Planos de emergência desatualizados em mais de um terço dos municípios do continente
Especialistas em proteção civil alertam para o perigo de não adaptar os planos às evoluções no terreno.
Mais de um terço dos municípios do continente tem os planos de emergência desatualizados. Há mais de cem planos municipais de emergência da Proteção Civil (PMEPC) que já deviam ter sido revistos e mais de uma dezena não consta do Sistema de Informação de Planeamento de Emergência (SIPE).
A ANEPC refere que, entre os planos cuja data de revisão já foi ultrapassada, há situações muito diversas, avança o Jornal de Notícias: a revisão pode ter sido aprovada pela Assembleia Municipal, mas aguarda publicação em "Diário da República"; a revisão foi concluída, mas ainda não foi aprovada pela Assembleia Municipal; a revisão pode estar em curso ou ainda não ter sido iniciada.
No entanto, há planos que deviam ter sido revistos há mais de uma década, como é o caso da Maia.

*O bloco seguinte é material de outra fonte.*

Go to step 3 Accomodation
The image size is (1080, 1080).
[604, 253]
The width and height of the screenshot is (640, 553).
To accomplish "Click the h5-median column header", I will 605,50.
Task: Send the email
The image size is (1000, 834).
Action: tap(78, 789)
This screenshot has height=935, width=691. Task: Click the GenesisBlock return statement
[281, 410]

A autarquia adianta que o PMEPC "tem sido alvo da sua revisão em face das inúmeras alterações legislativas ocorridas nos últimos anos no domínio da proteção civil." A Câmara explicou que o plano foi endereçado ao Comando Sub-Regional de Emergência e Proteção Civil da Área Metropolitana do Porto e têm havido reuniões para introduzir, melhorar e aprovar o documento.
Há também planos que não constam do SIPE, como acontece em Alcácer do Sal, Santiago do Cacém e Salvaterra de Magos, avança o Jornal de Notícias.

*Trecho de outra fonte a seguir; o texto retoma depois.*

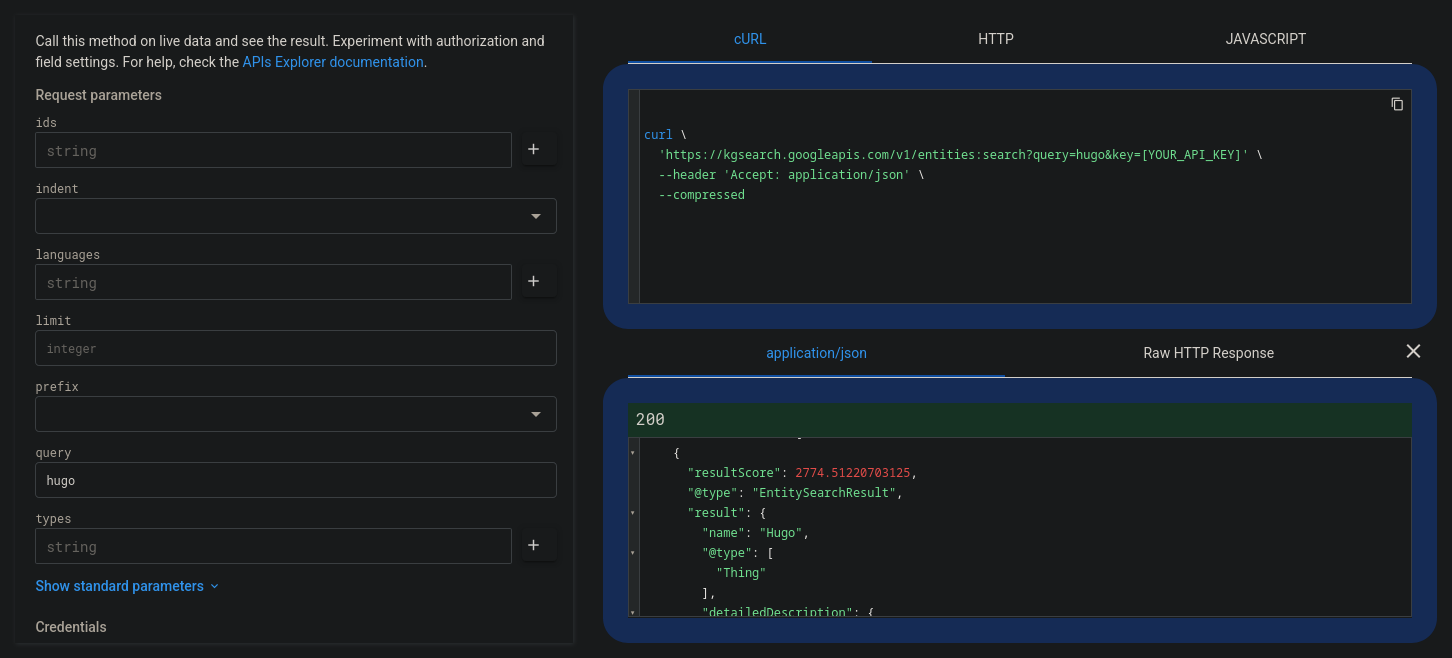The width and height of the screenshot is (1452, 658).
Task: Select the application/json response tab
Action: (816, 353)
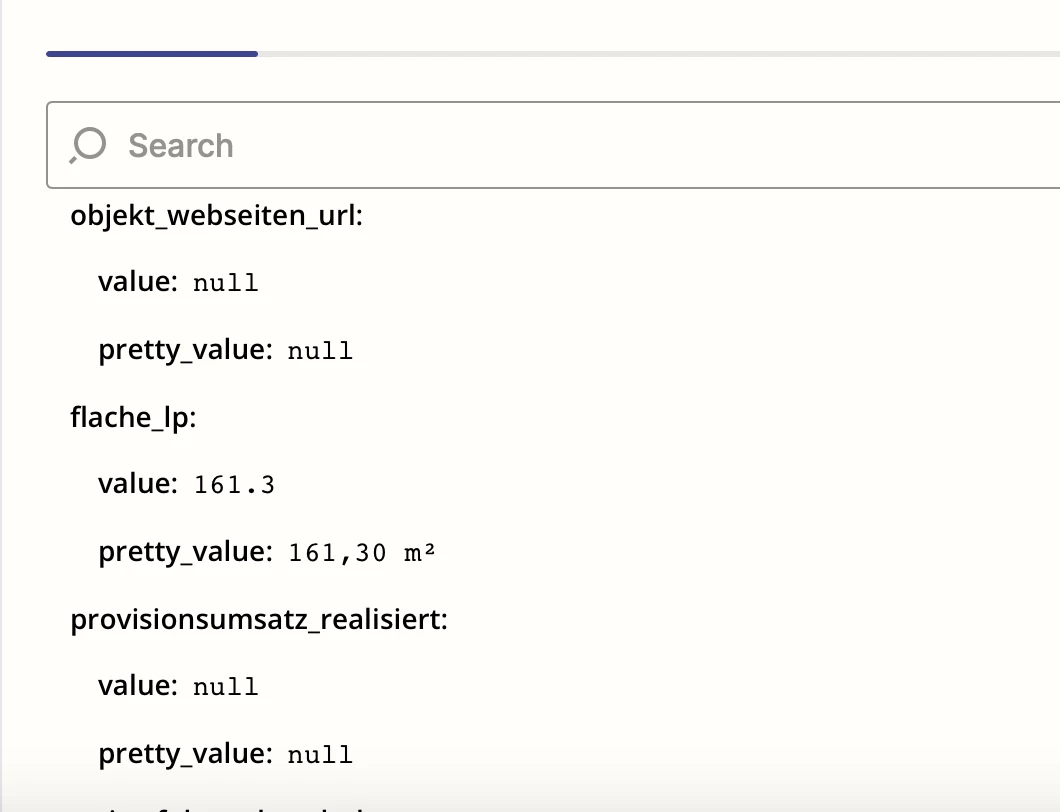Choose provisionsumsatz_realisiert value null entry
This screenshot has width=1060, height=812.
(x=178, y=686)
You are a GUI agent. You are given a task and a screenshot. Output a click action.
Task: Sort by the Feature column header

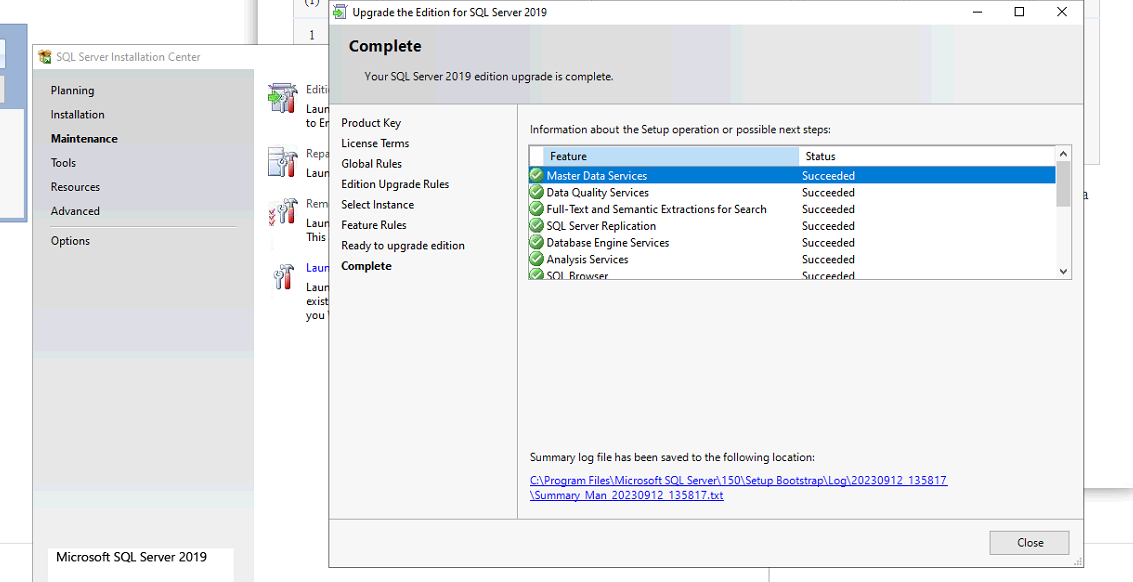[x=670, y=156]
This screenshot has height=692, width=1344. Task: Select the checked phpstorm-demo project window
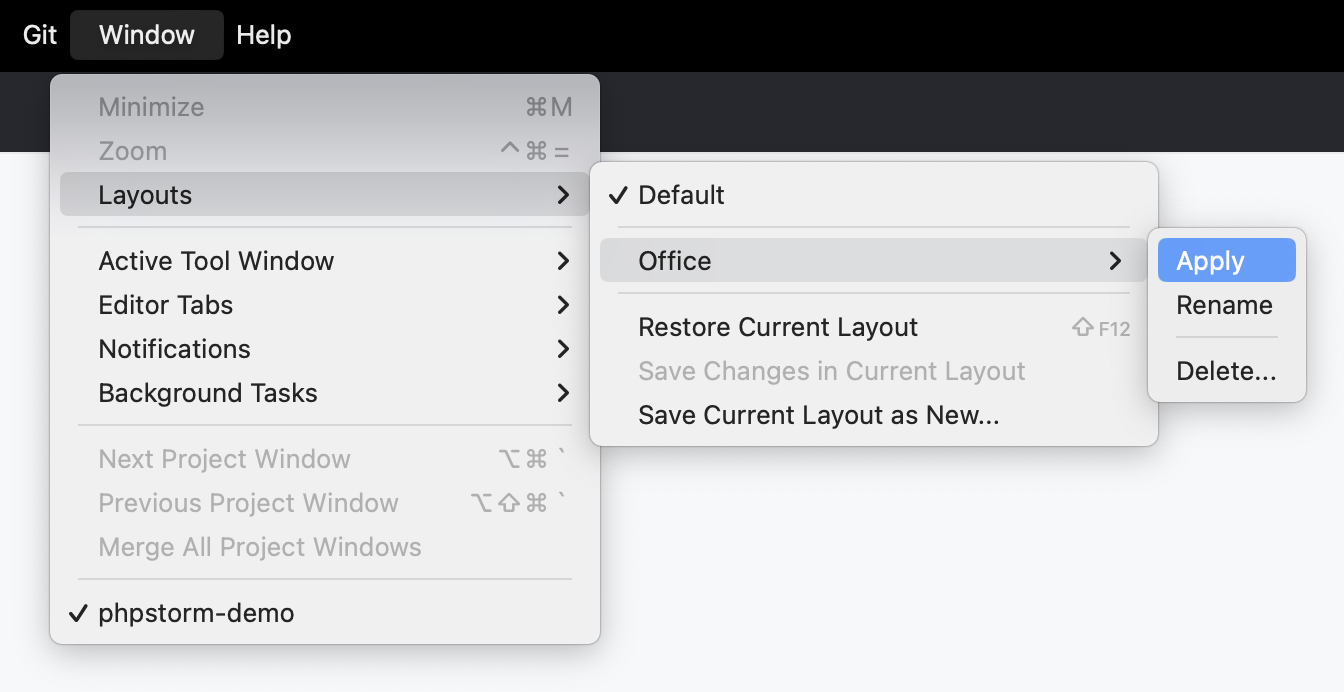pyautogui.click(x=196, y=613)
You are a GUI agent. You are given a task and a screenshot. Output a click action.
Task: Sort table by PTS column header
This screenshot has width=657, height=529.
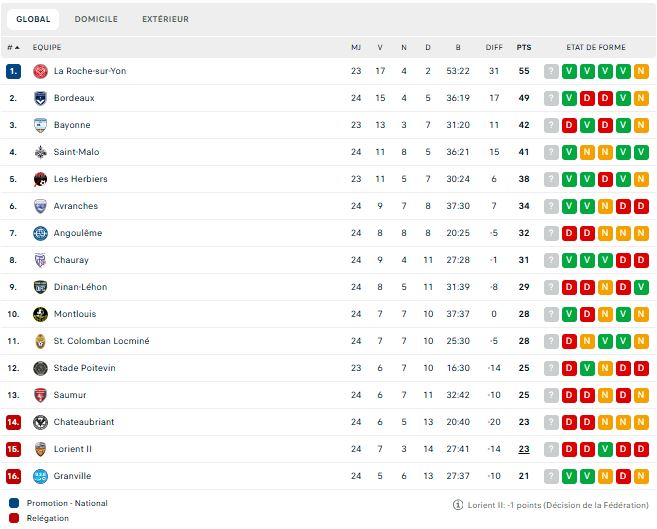pyautogui.click(x=524, y=47)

André Morais, especialista em proteção civil, diz que a não existência de planos é uma "fragilidade gravíssima" e realça que os planos que existem devem ser "treinados, testados, através de exercícios" para perceber se estão "preparados para o território".
Segundo Duarte Caldeira, investigador da Proteção Civil e antigo presidente da Liga Portuguesa dos Bombeiros, "se a atualização dos PMEPC não se verificar, corre-se o risco de o território e a sua evolução ultrapassarem o que está consagrado nos planos, tornando-os absolutamente inúteis".